**What you should do**
Please write out exactly, and only, the lines from the first in the material below to the line containing "Given: Click the chevron", both included.

**Information supplied**
=======

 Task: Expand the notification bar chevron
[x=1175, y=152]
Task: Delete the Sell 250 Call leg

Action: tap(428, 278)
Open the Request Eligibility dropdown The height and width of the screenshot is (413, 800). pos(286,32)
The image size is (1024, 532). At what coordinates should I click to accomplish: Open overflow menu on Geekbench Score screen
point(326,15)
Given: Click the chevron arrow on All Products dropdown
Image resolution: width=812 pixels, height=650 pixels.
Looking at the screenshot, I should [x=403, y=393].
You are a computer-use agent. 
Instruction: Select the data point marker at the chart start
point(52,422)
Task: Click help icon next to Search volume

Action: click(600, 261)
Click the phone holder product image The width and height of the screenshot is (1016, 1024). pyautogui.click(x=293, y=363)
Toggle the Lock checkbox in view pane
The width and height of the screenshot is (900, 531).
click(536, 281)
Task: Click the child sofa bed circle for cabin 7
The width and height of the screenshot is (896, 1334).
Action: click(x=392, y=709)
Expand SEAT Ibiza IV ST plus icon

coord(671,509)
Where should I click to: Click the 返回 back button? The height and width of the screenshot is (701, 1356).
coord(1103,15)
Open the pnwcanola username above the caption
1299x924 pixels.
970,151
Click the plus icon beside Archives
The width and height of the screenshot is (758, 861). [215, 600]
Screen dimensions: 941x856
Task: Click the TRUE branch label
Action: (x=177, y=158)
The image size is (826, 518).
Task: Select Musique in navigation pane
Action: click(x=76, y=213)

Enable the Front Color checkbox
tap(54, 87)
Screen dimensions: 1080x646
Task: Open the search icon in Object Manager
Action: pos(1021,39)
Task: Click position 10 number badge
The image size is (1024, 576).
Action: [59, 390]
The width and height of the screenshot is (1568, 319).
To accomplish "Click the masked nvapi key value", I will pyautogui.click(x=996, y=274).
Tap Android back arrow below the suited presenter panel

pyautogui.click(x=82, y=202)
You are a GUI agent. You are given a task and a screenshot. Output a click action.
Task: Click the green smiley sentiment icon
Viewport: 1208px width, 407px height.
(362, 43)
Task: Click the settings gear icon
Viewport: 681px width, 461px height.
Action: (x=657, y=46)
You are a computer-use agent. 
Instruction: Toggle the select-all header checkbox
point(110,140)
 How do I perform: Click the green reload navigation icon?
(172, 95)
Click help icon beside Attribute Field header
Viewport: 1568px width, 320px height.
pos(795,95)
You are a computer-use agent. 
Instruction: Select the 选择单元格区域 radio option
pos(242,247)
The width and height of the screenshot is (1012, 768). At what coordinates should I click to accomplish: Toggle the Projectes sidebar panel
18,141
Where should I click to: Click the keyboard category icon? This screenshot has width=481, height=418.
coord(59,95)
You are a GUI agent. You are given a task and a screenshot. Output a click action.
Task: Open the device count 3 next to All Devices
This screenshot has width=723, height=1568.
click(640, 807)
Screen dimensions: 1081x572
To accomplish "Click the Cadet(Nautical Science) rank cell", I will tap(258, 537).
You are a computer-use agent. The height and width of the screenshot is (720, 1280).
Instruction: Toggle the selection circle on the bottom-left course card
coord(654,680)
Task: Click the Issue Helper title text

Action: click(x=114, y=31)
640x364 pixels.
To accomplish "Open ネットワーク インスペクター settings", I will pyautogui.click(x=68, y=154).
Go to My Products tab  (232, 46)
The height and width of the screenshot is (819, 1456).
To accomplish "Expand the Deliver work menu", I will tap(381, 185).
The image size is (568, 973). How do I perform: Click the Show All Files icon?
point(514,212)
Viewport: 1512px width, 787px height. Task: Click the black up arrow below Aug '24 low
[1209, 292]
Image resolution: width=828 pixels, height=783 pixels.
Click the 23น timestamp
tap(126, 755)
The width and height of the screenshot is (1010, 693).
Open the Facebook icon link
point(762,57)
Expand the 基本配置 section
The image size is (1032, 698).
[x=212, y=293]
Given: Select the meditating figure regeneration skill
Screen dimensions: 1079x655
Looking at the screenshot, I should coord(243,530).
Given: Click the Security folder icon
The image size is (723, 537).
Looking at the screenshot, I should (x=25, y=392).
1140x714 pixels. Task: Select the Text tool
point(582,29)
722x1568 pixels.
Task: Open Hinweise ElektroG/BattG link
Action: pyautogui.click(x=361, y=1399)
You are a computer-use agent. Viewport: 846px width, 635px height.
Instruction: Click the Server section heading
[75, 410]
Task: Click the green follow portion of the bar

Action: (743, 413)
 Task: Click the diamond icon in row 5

=======

**Written response**
 Task: Expand the notification bar chevron
[x=1175, y=152]
Task: Delete the Sell 250 Call leg

Action: tap(428, 278)
Open the Request Eligibility dropdown The height and width of the screenshot is (413, 800). pos(286,32)
The image size is (1024, 532). At what coordinates should I click to accomplish: Open overflow menu on Geekbench Score screen
point(326,15)
Given: Click the chevron arrow on All Products dropdown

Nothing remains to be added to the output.